Thought this was a good story: Chattanooga Times Free Press | Nursing students get emergency training
ROCK SPRING -- Thirty nursing students graduating this week worked a half-day session with local emergency workers at Northwestern Technical College here Monday.
Key personnel from Chickamauga City Schools, local hospitals, sheriffs' offices, police and the Georgia Health Department walked through their roles in a practice scenario in which a local resident tested positive for anthrax contamination.
That scenario would shift much of the training these nurses have seen in a totally different direction in an instant, instructors said.
"Emergency room triage is all about saving each individual life," said Amanda Little, a nursing student in the class. "As far as disaster triage, you would treat the most people to save the most lives."
Ms. Little said standard emergency training would be to treat from worst-affected to least-affected patient. With something like anthrax, the worst-affected patients likely are too far gone to treat effectively, she said.
Judy Baker, instructor for the nurses, said the scenario was designed by Emory University and has been built into the curriculum for nurses to gain a practical understanding of disaster preparedness.

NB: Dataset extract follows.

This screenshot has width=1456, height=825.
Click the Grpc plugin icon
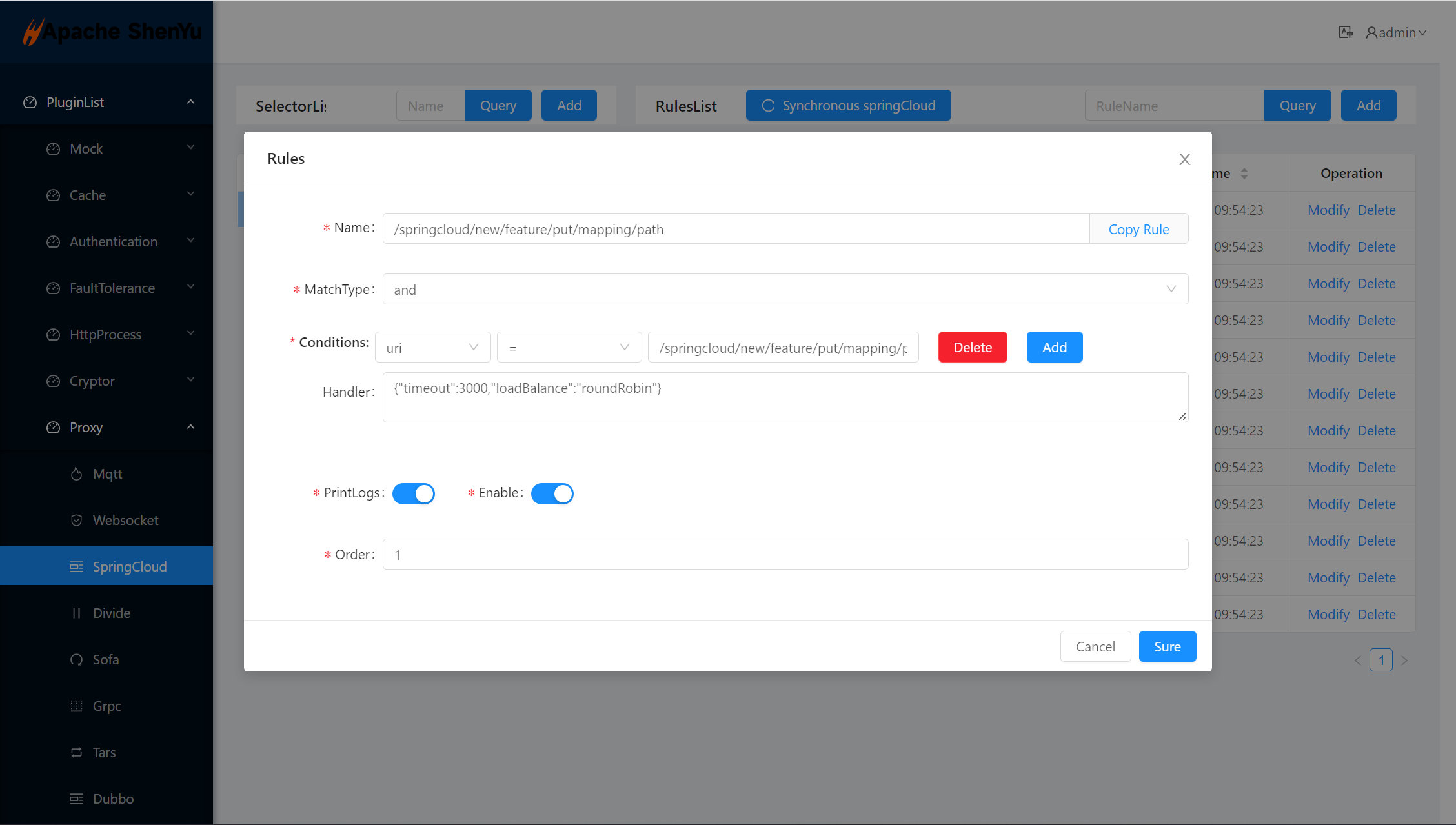tap(76, 706)
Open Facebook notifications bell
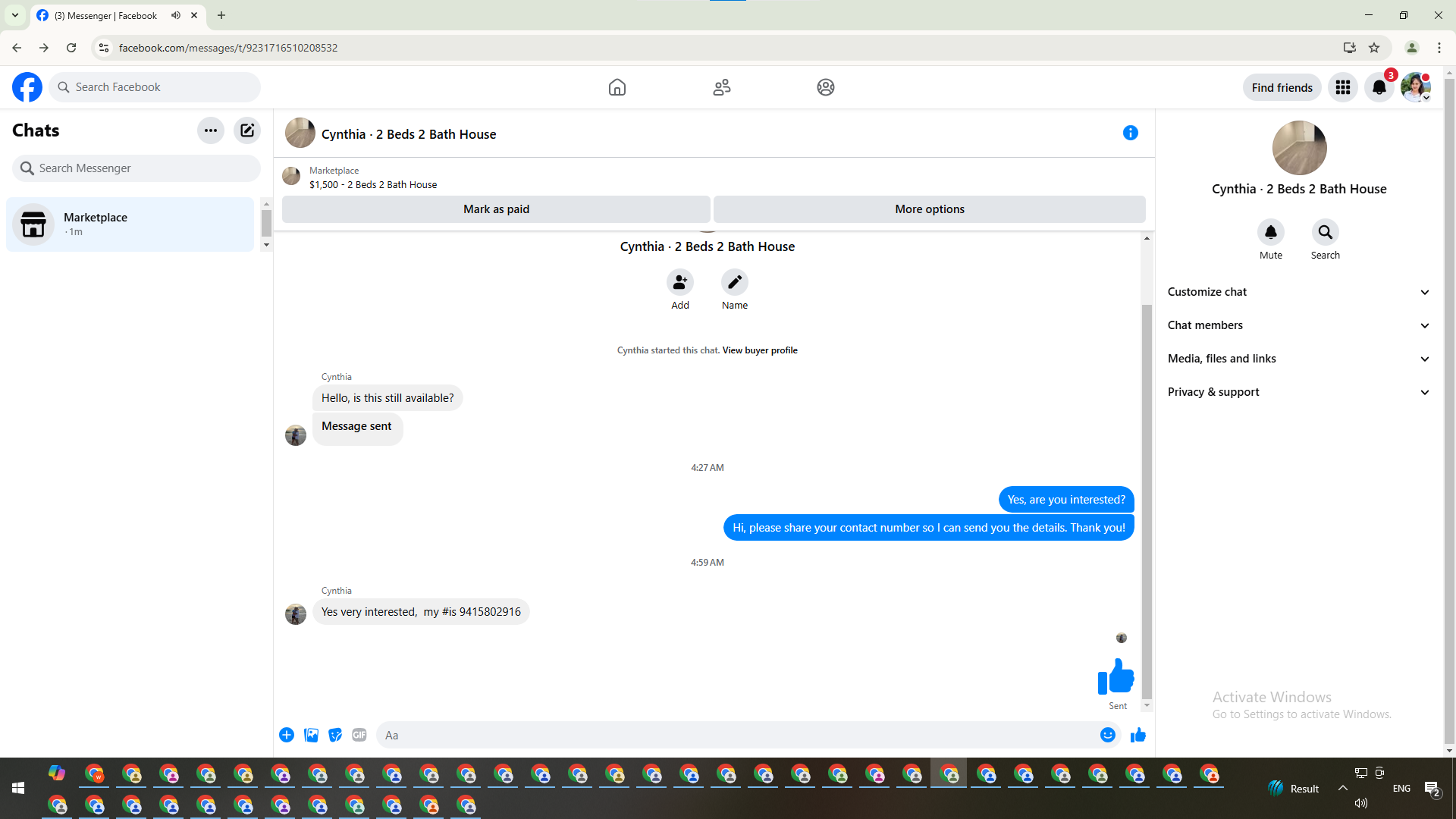This screenshot has height=819, width=1456. [x=1379, y=87]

The exercise includes officials from the local community so nurses will understand how other agencies operate during a disaster, she said.
Ms. Baker said it's a close parallel to exercises the nurses will perform at hospitals where they work after graduating.
"This is part of their regular duties," she said. "Every nurse has to be able to do (disaster response)."
Maj. Gary Sisk with the Catoosa County Sheriff's Office works as the point person on much of the department disaster training and response.
This was the first nursing class exercise he'd attended to share information with students, but as part of Catoosa County's local emergency preparation committee, he meets with other police, health care workers, government officials, business owners and residents throughout the year for planning and hands-on drills.
"If there's an emergency going on, all aspects of emergency services, health department and health services are going to have to work together," Maj. Sisk said.